Although OA and CPPD are unique disorders, crystal deposition can also be present in patients with OA, and it has been suggested that destruction of the articular cartilage caused by the crystals may predispose a patient to developing secondary OA.7 In addition, it has also been hypothesized that OA could favor local development of CPPD deposits in the articular cartilage due to metabolic changes in the joint matrix.5 Although radiographic evidence of synovial calcification can be an effective tool in the diagnosis of CPPD, the absence of calcification does not rule out the diagnosis.15 Joint aspiration and histologic evaluation of crystals in the synovial fluid by light microscopy, compensated polarized light microscopy, or phase contrast light microscopy are considered the criterion standard in the diagnosis of CPPD.2 Although joint aspiration with crystal identification is the criterion standard, this test is rarely ever performed in a clinical setting because the exact crystal composition is unlikely to alter either the management or the prognosis. A comparison of the characteristics of OA vs CPPD is summarized below (Table 3).

Table 3.

Comparison of Characteristics of OA Vs CPPD

OA CPPD
Age of onset Later in life Later in life
 Sex bias Women Women
Pattern of onset Slow, progressive Asymptomatic or sudden, intermittent attacks
 Joint symptoms Achy, tender, minimal to no swelling Severe pain, warmth, swelling
 Joints affected Begins unilateral, often starts with distal interphalangeal joints, or large weight bearing joints such as the hip and knee Unilateral, often affects large joints such as the hip, knee, and wrist
Risk factors Include obesity, previous joint trauma, congenital bone deformities Include genetic predisposition, mineral imbalances, previous joint trauma, thyroid disease

CPPD, calcium pyrophosphate dehydrate crystal deposition disease; OA, osteoarthritis

Chondrocalcinosis is indeed one of the most common joint disorders, affecting up to 5% of the human population, with the prevalence rising because of the aging population.15 Although OA is much more prevalent than CPPD, it is important to consider both diagnoses in elderly patients who present with unilateral knee pain.
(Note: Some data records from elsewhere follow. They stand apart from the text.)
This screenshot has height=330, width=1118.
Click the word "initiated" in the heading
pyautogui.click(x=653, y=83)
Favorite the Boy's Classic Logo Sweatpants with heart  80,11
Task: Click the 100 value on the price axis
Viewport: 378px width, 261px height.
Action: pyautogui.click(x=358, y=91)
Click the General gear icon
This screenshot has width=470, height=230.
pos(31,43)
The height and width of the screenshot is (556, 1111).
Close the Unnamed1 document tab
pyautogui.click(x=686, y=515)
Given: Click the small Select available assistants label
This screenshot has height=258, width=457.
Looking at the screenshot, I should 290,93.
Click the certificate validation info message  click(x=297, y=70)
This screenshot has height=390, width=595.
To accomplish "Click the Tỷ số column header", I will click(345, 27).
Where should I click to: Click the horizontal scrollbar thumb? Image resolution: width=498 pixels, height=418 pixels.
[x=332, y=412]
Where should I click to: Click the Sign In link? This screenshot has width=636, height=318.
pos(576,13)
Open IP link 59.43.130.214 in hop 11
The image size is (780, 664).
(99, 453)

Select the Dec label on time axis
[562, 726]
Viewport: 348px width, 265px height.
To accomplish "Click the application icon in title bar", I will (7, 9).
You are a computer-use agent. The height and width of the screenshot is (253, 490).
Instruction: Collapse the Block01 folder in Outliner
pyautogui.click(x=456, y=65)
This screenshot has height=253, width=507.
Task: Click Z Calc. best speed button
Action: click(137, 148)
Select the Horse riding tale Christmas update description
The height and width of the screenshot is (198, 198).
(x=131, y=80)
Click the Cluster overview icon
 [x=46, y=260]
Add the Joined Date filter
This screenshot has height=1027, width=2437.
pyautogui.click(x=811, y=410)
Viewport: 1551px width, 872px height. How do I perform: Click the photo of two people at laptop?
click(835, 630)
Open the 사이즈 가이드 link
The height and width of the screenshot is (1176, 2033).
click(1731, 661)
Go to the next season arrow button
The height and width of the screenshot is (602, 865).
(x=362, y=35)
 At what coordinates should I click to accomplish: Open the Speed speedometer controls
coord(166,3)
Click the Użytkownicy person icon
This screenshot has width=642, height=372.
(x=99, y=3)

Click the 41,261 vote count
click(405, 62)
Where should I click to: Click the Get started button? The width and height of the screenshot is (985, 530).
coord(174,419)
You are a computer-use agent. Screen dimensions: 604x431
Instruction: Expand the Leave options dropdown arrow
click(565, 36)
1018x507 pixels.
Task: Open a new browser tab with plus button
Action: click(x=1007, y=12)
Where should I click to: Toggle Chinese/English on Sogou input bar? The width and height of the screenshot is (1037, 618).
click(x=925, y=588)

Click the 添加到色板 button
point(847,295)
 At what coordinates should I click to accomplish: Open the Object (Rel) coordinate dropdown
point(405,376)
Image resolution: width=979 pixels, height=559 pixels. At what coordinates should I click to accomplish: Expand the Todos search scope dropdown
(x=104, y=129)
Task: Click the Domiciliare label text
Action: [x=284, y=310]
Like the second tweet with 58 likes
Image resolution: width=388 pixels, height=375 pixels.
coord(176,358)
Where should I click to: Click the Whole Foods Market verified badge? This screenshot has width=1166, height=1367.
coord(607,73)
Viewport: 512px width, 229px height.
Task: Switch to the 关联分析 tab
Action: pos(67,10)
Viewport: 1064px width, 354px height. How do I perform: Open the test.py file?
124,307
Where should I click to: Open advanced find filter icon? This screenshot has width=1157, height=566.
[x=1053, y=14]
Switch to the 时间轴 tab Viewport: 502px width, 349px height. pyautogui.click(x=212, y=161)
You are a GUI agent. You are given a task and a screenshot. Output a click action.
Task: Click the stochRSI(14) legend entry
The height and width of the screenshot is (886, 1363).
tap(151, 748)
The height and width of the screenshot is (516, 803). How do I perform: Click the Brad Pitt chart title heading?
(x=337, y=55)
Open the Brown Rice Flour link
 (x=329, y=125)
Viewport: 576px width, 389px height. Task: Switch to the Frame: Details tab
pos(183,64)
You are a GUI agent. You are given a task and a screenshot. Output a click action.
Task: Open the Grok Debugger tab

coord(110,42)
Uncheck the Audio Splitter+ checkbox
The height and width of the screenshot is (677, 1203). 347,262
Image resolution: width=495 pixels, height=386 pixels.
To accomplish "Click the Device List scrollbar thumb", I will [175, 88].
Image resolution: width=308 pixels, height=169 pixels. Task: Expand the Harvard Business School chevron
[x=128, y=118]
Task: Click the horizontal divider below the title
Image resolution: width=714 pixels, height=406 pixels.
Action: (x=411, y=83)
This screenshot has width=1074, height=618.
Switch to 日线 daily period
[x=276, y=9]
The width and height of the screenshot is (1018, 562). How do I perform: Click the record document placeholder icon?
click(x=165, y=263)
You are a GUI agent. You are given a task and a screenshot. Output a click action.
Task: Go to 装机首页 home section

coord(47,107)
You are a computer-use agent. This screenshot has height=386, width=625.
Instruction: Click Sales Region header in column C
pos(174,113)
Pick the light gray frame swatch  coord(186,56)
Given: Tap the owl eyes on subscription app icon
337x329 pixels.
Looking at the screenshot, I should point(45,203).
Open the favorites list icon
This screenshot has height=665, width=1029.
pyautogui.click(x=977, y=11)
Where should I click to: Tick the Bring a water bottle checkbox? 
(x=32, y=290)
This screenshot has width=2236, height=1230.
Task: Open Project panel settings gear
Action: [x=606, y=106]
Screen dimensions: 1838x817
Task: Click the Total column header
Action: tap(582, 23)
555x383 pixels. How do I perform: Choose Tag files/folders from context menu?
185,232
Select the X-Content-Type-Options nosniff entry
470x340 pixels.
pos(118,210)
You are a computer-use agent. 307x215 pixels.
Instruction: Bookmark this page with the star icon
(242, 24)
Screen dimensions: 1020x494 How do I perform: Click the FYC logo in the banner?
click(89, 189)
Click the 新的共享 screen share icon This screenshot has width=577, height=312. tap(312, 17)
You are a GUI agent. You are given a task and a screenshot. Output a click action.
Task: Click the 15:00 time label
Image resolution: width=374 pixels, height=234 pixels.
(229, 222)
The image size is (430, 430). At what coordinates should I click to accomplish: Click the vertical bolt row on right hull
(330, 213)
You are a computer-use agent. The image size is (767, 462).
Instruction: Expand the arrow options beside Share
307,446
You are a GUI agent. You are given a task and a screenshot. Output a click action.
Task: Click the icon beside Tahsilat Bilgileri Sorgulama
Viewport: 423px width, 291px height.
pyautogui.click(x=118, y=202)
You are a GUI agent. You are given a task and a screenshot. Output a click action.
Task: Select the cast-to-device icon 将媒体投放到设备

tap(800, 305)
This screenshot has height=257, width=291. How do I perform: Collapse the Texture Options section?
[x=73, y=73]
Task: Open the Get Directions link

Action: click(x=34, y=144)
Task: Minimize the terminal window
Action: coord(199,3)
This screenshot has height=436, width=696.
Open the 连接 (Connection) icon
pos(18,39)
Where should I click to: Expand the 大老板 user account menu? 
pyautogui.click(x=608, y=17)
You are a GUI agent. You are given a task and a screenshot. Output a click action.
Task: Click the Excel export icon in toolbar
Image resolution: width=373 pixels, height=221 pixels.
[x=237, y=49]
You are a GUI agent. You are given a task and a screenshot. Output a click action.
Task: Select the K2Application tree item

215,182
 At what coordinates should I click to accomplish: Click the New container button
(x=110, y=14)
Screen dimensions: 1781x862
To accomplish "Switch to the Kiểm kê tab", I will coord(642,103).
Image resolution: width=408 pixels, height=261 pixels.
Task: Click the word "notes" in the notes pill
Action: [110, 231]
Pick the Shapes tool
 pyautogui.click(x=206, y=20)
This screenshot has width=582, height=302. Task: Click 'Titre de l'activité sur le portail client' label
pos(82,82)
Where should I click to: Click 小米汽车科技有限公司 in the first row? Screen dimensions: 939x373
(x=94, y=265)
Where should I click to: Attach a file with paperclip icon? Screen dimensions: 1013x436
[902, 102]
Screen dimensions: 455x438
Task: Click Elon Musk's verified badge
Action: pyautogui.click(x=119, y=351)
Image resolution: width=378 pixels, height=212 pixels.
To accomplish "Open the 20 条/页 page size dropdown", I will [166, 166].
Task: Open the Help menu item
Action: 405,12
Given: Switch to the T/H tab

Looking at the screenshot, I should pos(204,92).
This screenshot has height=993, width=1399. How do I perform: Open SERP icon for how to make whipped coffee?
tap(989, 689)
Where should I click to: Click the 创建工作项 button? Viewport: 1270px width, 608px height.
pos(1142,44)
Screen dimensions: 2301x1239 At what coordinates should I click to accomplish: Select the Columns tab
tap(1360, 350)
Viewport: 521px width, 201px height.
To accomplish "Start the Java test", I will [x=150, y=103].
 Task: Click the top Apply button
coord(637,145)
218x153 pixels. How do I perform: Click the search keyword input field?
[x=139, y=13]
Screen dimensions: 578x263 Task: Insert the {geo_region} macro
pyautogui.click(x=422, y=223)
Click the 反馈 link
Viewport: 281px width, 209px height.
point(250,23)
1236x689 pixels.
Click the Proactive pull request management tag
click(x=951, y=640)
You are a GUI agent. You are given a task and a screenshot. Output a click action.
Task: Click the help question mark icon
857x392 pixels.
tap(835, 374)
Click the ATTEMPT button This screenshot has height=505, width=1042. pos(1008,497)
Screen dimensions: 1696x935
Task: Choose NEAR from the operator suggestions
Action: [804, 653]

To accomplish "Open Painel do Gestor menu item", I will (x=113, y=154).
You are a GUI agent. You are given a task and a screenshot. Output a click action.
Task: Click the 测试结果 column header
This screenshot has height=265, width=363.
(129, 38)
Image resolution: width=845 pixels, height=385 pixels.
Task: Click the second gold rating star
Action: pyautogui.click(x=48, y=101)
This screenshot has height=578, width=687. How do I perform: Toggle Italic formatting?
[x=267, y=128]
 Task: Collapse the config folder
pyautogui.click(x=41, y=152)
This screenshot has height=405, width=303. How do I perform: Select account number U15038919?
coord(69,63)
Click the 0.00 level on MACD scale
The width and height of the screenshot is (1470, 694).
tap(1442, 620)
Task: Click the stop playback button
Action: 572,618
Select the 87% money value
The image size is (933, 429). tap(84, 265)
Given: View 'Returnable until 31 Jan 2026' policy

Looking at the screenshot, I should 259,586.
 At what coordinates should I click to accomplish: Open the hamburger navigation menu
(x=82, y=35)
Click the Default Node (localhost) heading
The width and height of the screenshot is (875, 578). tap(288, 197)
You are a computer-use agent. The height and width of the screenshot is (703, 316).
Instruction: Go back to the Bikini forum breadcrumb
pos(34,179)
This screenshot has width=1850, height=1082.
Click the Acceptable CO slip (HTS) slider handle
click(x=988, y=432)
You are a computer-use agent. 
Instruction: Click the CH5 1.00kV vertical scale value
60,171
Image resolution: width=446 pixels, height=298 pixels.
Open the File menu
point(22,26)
By knowing one’s anatomy and through observing the changes that the disease has produced in the anatomy, it is possible to identify the pathologic process(es) that produced those changes. Therefore, diagnosis should be based on clinical presentation, history, and radiographic or histological means to ensure accuracy and proper diagnosis.

Limitations

Because this is a single case study, the results cannot be extrapolated to the general population. Also, the fact that no synovial aspiration was performed to identify the exact composition of the crystals is a limitation of this case report.

Conclusions

Empirically, knee OA is more common than knee CPPD. However, it is important to consider both diagnoses in elderly patients who present with unilateral knee pain. In this particular case, the patient was diagnosed with CPPD through history, examination, and knee radiographs. She was treated acutely and conservatively over 4 weeks with LLLT and home care exercises. After 8 treatment visits, her LEFS functional outcome score significantly changed, and her pain decreased by approximately 50%.

Funding Sources and Conflicts of Interest

No funding sources or conflicts of interest were reported for this study.